In 2012 we were engaged by a large local biotech company to evaluate a new therapeutic area. This effort was driven by the desire of the client to move aggressively into a new suite of diseases. We began by doing a deep dive into the client’s existing portfolio in order to identify assets already in development that could be directed to novel diseases. Concurrently we began a comprehensive review of preclinical and clinical stage assets available for partnering or in-licensing. Finally we engaged in pathological pathway analysis to identify novel targets for discovery programs. This effort, initiated and completed within two quarters, led to the eventual acquisition of a private company and its Phase 2 clinical stage assets, for nearly 100MM $USD. Based on our analyses the client also started several new discovery and preclinical development programs to complement the clinical stage acquisition.
In 2012 and 2013 we worked with a local venture capital firm to evaluate all of the newly emerging immunotherapy checkpoint pathways. We selected the best possible pathways for prosecution in a carefully defined subset of cancers. Drug therapeutic profiles and pathway-specific preclinical development plans were then developed. This effort led to the establishment of the new company’s portfolio and evaluation of the clinical landscape into which their drugs would ultimately emerge – critical information that drove the preclinical development strategy, specifically, to identify novel combination therapies that would be attractive in treating specific cancers. The firm then successfully used this innovative strategic positioning in its pitch for syndication. The firm was able to attract not only additional venture capital investment also investment from a top-10 pharmaceutical company.

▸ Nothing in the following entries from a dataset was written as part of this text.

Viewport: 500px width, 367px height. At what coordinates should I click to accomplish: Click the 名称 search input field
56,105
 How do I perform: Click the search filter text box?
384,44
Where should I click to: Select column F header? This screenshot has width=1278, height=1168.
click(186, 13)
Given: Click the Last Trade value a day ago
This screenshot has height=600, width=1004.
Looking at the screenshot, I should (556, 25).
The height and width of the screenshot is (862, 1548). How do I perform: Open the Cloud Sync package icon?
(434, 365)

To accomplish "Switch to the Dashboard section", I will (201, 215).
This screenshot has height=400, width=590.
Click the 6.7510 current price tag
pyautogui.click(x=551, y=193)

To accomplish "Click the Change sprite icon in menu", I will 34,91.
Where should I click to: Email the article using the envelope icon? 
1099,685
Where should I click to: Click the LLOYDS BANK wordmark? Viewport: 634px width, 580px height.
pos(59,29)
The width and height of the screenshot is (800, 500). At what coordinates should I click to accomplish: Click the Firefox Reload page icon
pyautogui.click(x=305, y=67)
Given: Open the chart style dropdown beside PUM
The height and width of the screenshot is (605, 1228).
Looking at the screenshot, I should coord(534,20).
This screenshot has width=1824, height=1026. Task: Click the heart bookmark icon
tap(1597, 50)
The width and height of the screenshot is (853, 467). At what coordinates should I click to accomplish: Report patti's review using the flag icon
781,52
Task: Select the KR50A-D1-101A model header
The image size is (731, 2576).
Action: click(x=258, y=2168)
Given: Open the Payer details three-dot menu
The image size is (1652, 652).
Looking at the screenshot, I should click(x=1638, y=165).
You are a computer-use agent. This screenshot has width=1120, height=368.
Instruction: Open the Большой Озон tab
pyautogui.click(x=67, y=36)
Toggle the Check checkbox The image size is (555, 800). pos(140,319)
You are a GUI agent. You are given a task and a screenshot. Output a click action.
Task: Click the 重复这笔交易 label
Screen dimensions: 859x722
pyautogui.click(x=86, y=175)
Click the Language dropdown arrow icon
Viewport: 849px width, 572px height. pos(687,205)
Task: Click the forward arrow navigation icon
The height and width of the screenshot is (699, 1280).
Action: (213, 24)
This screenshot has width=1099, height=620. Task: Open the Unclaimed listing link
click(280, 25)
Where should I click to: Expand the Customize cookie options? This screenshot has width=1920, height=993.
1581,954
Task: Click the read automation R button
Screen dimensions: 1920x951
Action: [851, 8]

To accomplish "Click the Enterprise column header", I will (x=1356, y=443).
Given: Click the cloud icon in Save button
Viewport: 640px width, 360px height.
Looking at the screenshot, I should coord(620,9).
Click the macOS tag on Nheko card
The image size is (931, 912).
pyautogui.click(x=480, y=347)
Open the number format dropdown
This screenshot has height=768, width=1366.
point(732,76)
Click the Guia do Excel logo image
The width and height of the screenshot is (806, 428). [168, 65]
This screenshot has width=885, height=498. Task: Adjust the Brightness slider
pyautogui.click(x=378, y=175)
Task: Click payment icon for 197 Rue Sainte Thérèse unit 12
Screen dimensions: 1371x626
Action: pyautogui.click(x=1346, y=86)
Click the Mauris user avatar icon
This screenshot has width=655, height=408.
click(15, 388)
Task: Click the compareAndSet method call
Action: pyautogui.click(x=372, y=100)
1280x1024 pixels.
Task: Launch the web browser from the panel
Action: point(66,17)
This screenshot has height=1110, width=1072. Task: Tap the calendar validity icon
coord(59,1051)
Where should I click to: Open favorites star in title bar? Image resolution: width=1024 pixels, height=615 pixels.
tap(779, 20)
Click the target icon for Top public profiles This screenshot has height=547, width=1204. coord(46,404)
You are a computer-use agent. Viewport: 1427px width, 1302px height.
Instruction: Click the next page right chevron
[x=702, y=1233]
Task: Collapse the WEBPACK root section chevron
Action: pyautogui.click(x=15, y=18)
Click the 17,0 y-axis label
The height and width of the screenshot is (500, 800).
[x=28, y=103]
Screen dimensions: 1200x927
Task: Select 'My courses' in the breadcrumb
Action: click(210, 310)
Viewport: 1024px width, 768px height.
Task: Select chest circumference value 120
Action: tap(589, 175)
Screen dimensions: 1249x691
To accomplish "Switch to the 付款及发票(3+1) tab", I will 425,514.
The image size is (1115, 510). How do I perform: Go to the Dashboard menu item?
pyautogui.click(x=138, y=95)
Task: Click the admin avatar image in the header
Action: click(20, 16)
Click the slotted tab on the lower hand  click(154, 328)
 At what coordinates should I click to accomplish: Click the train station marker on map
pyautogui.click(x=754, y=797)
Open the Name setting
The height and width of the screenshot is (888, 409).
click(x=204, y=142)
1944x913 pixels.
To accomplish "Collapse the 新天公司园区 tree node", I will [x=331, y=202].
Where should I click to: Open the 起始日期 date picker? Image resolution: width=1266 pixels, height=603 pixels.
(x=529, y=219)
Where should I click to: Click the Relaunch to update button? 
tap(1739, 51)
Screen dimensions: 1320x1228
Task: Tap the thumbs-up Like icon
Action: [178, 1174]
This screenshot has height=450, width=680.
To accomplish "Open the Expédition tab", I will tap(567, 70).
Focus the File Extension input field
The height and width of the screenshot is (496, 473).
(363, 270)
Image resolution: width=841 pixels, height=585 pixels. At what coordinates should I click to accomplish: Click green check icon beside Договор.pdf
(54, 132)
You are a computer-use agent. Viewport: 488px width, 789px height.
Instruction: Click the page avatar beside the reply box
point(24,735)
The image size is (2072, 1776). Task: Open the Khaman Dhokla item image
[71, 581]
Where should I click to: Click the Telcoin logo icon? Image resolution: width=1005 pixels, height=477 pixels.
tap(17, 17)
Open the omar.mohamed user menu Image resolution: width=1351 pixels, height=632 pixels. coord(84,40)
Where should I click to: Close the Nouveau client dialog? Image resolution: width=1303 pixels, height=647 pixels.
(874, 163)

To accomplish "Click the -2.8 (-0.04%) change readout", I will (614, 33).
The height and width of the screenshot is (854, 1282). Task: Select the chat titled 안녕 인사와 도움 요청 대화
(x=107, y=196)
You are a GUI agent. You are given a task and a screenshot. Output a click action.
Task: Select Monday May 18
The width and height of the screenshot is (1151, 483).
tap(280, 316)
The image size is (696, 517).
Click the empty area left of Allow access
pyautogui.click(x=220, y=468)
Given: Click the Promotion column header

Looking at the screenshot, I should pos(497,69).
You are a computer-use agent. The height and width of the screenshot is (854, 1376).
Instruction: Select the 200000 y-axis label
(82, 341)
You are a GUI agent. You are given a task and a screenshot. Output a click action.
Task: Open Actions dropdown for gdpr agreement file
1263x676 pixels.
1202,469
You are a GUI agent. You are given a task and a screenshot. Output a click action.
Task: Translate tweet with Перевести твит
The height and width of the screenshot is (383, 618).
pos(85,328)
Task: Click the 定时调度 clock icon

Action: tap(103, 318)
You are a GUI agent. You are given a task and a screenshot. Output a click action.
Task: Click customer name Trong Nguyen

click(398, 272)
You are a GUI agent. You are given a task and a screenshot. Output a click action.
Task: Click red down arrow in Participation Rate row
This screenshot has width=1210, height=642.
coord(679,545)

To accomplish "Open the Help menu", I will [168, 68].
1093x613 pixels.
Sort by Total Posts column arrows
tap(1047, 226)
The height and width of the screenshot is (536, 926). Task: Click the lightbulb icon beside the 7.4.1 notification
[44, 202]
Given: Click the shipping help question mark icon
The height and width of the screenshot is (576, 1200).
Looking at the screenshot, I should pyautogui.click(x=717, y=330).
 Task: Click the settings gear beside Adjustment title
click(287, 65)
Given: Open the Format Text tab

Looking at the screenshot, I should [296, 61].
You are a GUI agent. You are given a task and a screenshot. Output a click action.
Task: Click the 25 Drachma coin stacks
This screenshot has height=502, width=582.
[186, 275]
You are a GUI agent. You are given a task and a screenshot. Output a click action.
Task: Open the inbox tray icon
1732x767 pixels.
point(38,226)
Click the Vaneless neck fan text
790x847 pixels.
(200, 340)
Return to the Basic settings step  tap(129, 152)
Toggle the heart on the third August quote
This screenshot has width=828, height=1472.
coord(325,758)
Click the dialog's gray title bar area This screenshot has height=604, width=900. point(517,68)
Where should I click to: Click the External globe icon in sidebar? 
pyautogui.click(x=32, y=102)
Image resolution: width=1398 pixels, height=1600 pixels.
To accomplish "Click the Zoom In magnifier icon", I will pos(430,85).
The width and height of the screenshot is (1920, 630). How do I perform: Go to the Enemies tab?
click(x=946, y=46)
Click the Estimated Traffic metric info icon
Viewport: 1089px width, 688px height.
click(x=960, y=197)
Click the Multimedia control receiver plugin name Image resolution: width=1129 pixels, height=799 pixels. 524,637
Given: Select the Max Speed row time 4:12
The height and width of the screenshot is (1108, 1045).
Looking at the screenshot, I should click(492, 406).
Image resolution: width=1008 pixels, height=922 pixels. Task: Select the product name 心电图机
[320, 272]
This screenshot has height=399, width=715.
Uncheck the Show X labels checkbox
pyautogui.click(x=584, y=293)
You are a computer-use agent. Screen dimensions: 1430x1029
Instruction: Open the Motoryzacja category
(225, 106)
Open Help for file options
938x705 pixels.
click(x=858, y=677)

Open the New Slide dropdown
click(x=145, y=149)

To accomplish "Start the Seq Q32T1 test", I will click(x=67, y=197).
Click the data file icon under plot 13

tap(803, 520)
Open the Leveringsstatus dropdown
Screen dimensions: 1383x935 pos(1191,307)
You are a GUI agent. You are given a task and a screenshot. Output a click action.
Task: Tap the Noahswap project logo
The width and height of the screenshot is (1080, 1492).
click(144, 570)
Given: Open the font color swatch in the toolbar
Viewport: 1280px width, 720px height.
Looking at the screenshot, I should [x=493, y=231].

In 2013 we embedded with a local private company that had developed best-in-class small molecule screening capabilities for biotech and pharma clients. Their work validating the technology had created a unique collection of proprietary assets. We evaluated 50 distinct assets and their target pathways and defined a portfolio that could be spun out into a new asset-centric drug development company. Each asset was evaluated in the context of the competitive landscape, the attractiveness of the therapeutic hypothesis and disease area, and the ability to develop tractable medchem and preclinical programs. The screening company then used this information to raise an 11MM USD seed round from private investors. We served in the role executive consultant and acting CSO in order to launch and enable all company operations, leading to four programs launched and prosecuted for preclinical development.
In 2012 we partnered with a small privately held virtual biotech company that was seeking means of funding while it developed a data package suitable for promoting a Series A round. We took a critical look at the funding options and defined a foundation and government granting strategy based on the attractiveness of the company’s innovative technology and target therapeutic area. We then worked closely with the company to write and submit diverse grants, targeting disease specific foundation grants and small company innovation grants, including the scientific and technical rationale, workplans, costs, timelines, and milestones.